My team is using Rational Team Concert for our current project. It seems tilted towards the "agile" development methodology, but the product itself is rather good.

Nighthawk
A: 

I'd seriously consider hand cranking it in Excel.

Your team and project size is small enough that what you're really looking for is something which allows you to assess feasibility and monitor what's happening at any given time.

Many of the things you're asking it to do are, when it comes down to it, going to require manual intervention and understanding which mean that any automation is at best a guide. Personally I find these are the sort of things where project planning tools will spit out an answer which is either (a) wrong but convincing looking enough that you buy it and don't find out it's wrong until it's too late or (b) wrong enough that you want to double check it but the tool has either hidden it's working or doesn't allow you to correct the incorrect assumptions when you do find them.

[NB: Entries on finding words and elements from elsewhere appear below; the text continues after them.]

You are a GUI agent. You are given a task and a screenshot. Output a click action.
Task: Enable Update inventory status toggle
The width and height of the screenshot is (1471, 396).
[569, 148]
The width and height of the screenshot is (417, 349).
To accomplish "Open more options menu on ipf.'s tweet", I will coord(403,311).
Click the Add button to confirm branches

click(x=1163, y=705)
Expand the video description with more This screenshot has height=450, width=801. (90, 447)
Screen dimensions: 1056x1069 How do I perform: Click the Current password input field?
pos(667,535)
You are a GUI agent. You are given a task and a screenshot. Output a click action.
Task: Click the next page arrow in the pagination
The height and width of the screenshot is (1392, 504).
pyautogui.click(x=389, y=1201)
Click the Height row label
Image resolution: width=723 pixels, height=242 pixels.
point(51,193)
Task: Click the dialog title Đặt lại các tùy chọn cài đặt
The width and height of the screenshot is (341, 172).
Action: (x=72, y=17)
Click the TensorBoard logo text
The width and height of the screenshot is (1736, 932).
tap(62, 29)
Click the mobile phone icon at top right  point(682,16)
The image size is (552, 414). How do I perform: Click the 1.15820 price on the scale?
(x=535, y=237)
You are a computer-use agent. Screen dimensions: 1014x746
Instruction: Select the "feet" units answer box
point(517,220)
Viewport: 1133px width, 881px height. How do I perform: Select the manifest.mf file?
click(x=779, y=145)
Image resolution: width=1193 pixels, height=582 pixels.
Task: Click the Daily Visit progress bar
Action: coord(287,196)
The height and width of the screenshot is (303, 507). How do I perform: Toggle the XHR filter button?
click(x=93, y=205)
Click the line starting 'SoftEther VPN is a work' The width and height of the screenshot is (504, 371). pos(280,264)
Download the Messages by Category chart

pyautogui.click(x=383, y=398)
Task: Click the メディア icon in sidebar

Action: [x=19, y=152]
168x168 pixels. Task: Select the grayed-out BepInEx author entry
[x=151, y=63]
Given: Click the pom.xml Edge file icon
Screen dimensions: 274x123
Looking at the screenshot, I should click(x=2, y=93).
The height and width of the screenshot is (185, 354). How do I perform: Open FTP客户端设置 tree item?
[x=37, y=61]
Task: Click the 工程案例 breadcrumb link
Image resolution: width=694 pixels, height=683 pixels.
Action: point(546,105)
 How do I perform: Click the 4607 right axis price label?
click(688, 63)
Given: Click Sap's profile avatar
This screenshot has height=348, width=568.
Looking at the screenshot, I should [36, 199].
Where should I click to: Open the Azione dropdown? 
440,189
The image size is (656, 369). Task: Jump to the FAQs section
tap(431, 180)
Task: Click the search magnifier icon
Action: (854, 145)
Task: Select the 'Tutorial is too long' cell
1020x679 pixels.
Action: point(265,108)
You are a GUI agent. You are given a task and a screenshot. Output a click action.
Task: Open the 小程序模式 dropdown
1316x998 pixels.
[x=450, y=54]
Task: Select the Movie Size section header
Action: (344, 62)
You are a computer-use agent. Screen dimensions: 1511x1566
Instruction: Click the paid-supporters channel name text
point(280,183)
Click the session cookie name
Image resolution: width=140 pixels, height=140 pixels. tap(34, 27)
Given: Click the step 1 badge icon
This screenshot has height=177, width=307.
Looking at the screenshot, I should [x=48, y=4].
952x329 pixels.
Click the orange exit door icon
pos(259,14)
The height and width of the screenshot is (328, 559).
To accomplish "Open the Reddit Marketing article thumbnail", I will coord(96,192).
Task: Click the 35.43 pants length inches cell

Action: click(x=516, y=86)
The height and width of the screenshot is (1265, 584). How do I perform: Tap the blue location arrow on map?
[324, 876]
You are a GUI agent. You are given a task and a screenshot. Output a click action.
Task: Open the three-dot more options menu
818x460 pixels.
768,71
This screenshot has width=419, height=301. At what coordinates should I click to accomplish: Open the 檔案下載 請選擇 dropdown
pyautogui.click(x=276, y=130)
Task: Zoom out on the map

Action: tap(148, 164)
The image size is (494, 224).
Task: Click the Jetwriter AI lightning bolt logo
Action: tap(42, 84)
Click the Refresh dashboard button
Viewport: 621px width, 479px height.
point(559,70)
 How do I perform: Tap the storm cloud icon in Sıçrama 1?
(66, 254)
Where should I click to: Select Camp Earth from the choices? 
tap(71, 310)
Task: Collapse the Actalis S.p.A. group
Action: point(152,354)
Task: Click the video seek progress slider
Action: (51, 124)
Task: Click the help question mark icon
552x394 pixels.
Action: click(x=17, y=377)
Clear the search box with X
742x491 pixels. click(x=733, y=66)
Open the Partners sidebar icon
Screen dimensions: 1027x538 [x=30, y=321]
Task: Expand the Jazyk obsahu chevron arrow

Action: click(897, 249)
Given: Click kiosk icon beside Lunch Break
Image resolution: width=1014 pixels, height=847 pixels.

Seriously, Excel is the way forward - I use it for teams of 16 - 20 running multiple projects and find it so much more useful that Project has ever been.

Jon Hopkins
What MS Project excels at is defining inter-task dependencies (as it should!). The project plans I build usually have several hundred steps and these dependencies matter. I don't see how Excel can natively model these at all (there are all kinds of hacks like, write MIN(...) on each task row but then MS Project already does that for me).
Ira Baxter
A: 

Hi Now Microsoft has launched all new Microsoft project 2010 with many advanced features. Hope this new version can solve most of your queries. You should check features available in different editions like project server, project professional and project standard 2010 for more details.

emily
You appear to be a Microsoft person. Thanks for telling me that a new version of MS Project exists. I looked at the web site; it was full of relatively general fluff about better ribbons, Sharepoint stuff, but nothing specifically relevant to my objections. I didn't see anything there that would be make run out and try to see if it helped my issues. Can you actually find out what it does relevant to my questions and respond? That would be a lot more helpful.